[PATCH] [0/6] HUGETLB memory commitment

From: Andy Whitcroft <apw_at_shadowen.org>
Date: 2004-03-26 03:54:32
Here is the latest incarnation of my hugetlb patches.  Rediffed
against 2.6.5-rc2-bk4.  With the addition of
080-mem_acctdom_hugetlb_sysctl which generalises the sysctl 
support and uses it for hugetlb.

The overall problem is described below.  Feedback and testing
appreciated.

Cheers.

-apw


HUGETLB Overcommit Handling
---------------------------
When building mappings the kernel tracks committed but not yet
allocated pages against available memory and swap preventing memory
allocation problems later.  The introduction of hugetlb pages has
has significant ramifications for this accounting as the pages used
to back them are already removed from the available memory pool.
Currently mapping involving these pages are still accounted against
the small page pool leading to either over commitment of the normal
page pool, or incorrectly failed hugetlb allocations in the case
where hugetlb memory exceeds the remaining normal pool.  Also as
there is no commitment tracking on hugetlb pages it is not possible
to safely fault them on demand which is a problem for large segments
where the prefault and clear times are excessive.

This patch set attempts to addresses of these issues and provide a
platform for fixing the remainder.  Firstly, by removing the hugetlb
allocations from the normal page pool.  Secondly, by introducing a
general mechanism for accounting for multiple page pools.  Thirdly,
by implmenting and enforcing hugetlb commitments via these pools.

050-mem_acctdom_core:		core changes to create two accounting domains
055-mem_acctdom_arch:		architecture specific changes for above
060-mem_acctdom_commitments:	splits vm_committed into a per domain count
070-mem_acctdom_hugetlb: 	use vm_committed to track HUGETLB usage
075-mem_acctdom_hugetlb_arch:	architecture specific changes for above
080-mem_acctdom_hugetlb_sysctl: generalise sysctl parameters and add hugetlb

These first two patches introduce the concept of a split between
the default and hugetlb memory pools and stop the hugtlb pool
being accounted at all.  This is not as clean as I would like,
particularly the need to check against VM_AD_DEFAULT in a few places.
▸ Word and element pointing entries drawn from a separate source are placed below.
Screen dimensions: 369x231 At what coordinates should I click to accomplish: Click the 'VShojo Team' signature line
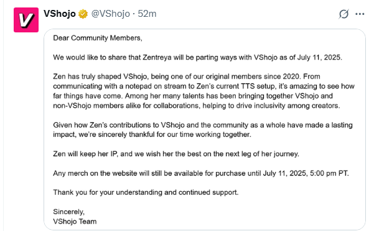[75, 221]
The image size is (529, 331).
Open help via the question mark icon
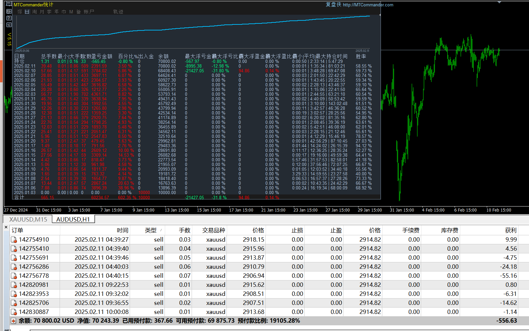click(9, 18)
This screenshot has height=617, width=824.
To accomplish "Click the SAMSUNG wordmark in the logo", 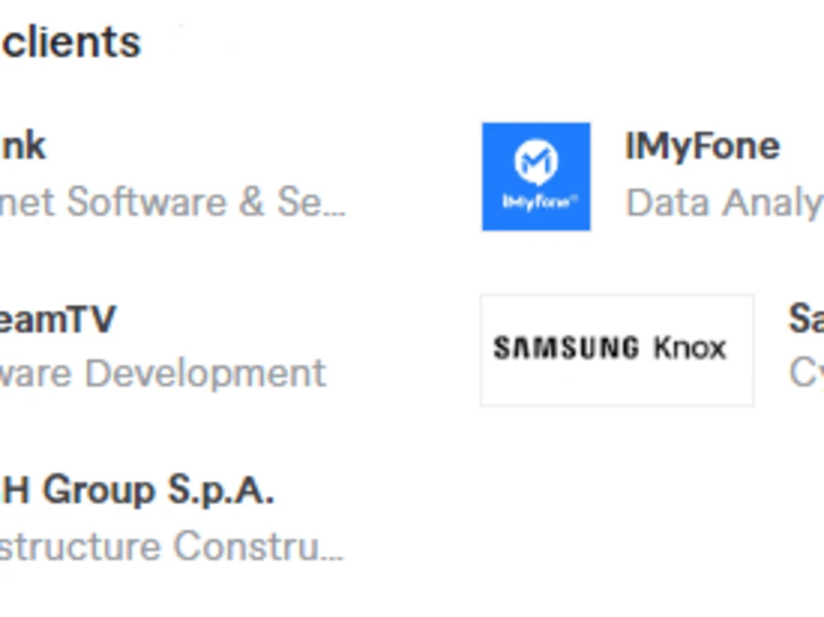I will pyautogui.click(x=566, y=348).
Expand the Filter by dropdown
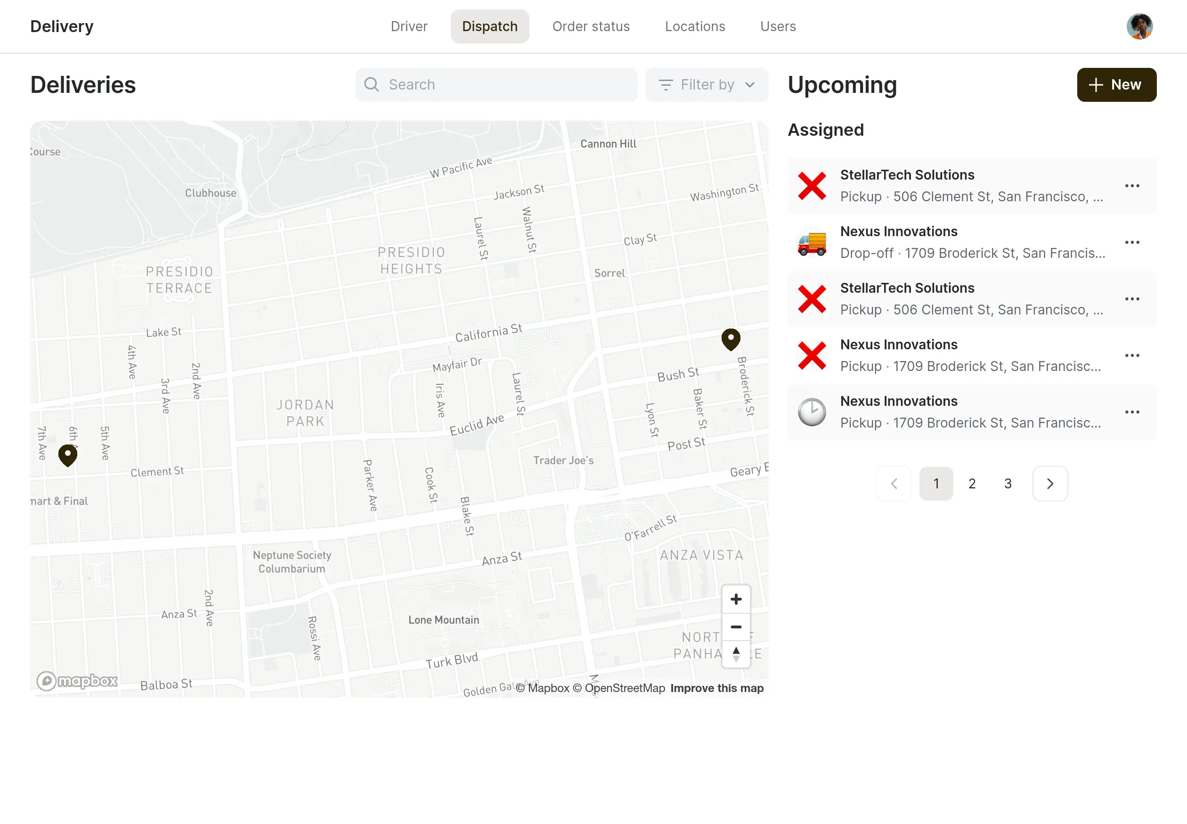The height and width of the screenshot is (824, 1187). [706, 85]
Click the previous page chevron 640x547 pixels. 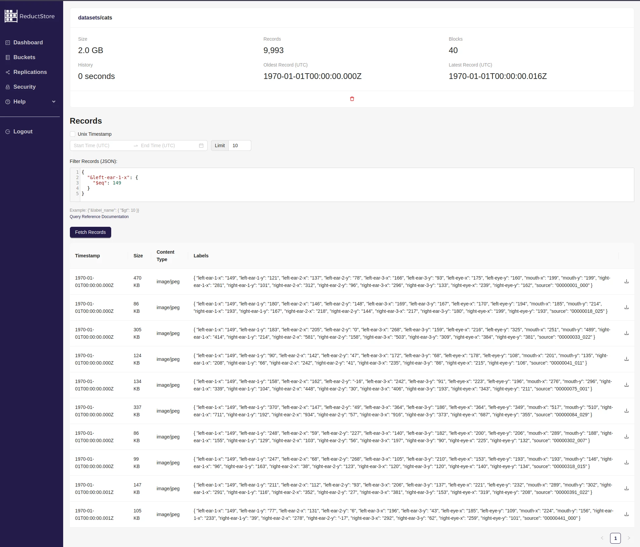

The third patch splits the vm_committed count into a per domain
count and exposes the domain in the interface.

The fourth and fifth patches convert hugetlb to use the vm_commitment
interfaces exposed above.

The sixth patch generalises the overcommit mode and rations to all
domains and adds support for controlling the hugetlb domain with it.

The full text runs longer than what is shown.